Johansen nodded, blowing a thin stream of smoke from his nostrils. “An’ whose idea vas dat?” he asked as he poked around their bivouac.
Ranua took a breath. “Mine, sir.”
“Vell, Mr. Milikonu, it’s a good idea. T’hrows an enemy off yer scent,” the moose said, and the terrier relaxed. Ranua tried not to notice the glare Alan gave him. “Okay, folks, get ta de boat, ve’re leavin,’” Johansen ordered.
The boat took them aboard a converted trawler that now served as a short-haul transport, and Ranua’s group was reunited with the rest of the recruits. Most looked like Ranua – fur unwashed and ungroomed, uniforms smudged and dirty and everyone looking a bit chilled from the raw weather. Most huddled around the ship’s ventilation ducts, warming their paws and trying to ignore the dense mixture of scents in the air.
Heads turned and ears perked as Johansen thundered, “At ease, demmit, my turn ta talk! Dat’s bedder,” he growled as the group stopped talking to each other. “Now, ya all vill get a piece o’ paper an’ a pencil from de qvartermaster, an’ I vant ya all to write down vhat ya did on yer islands, an’ vhich o’ yer group should’ve been made syndic. Go to it, an’ if ya ain’t done by six bells, ya do vit’out dinner!” There was a scramble for the quartermaster’s compartment.
When all of his charges had turned in their short essays and were being fed, Johansen took the papers to the petty officer’s wardroom. After having his own supper, he drew an extra mug of beer and joked with the other noncoms for a while about having to ‘baby-sit’ before settling down to look over the essays. It was part of his job that he disliked, because it forced him to wear his glasses. He put the bifocals on and ignored the occasional comment about his age as he read through each carefully, and noted which of each group had been thought of as leadership material.

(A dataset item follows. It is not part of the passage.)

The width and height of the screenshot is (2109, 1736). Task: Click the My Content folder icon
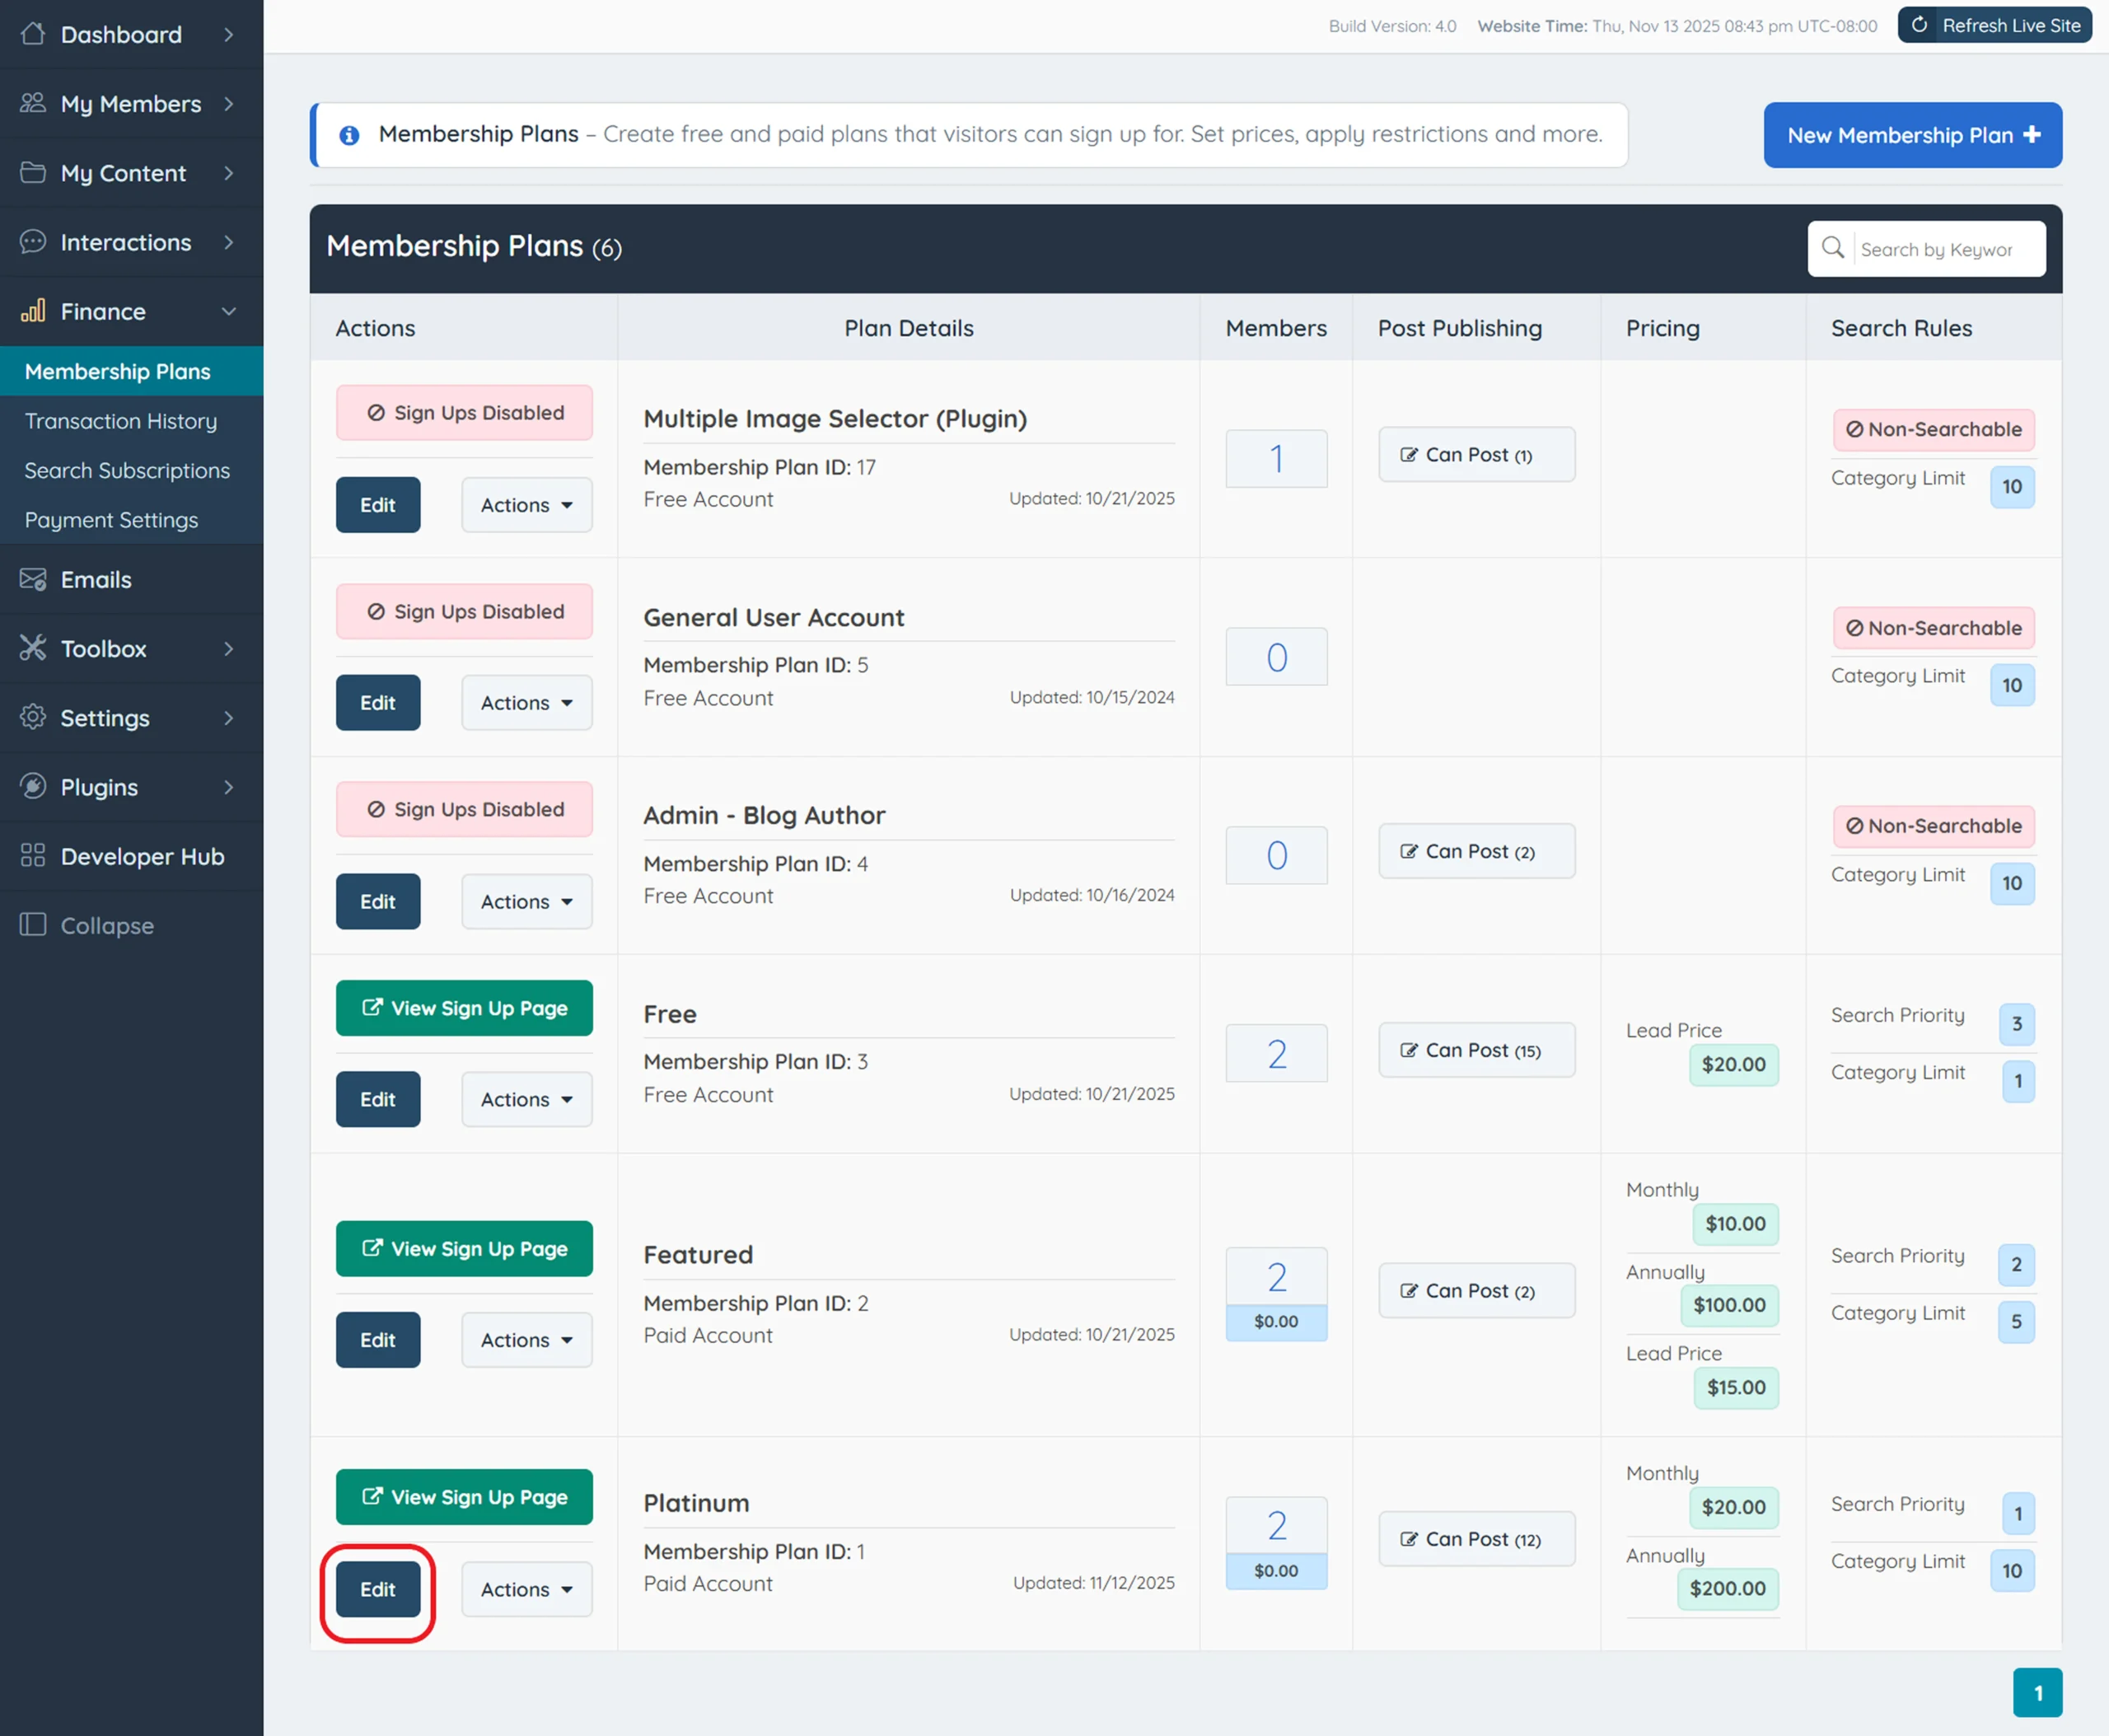point(33,172)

One group he snorted at, as all five of the furs had thought each other should have been chosen syndic.
When he got to the last group, he noted that Alan Davis had voted for himself, Ranua had chosen John Lone Pine, and the three others had all chosen the Spontoonie. One had written on the terrier’s tolerance and patience, while the others had seemed impressed by his confidence. Only four furs out of the six groups were considered by their peers to be worthy of being made syndic.
Johansen entered the results of all of the essays into his logbook for submission to his commander upon their return to the base, then filled his pipe and sat back to smoke and have another beer. His charges would have a busy Sunday to get ready before shipping out on the Orca Monday morning.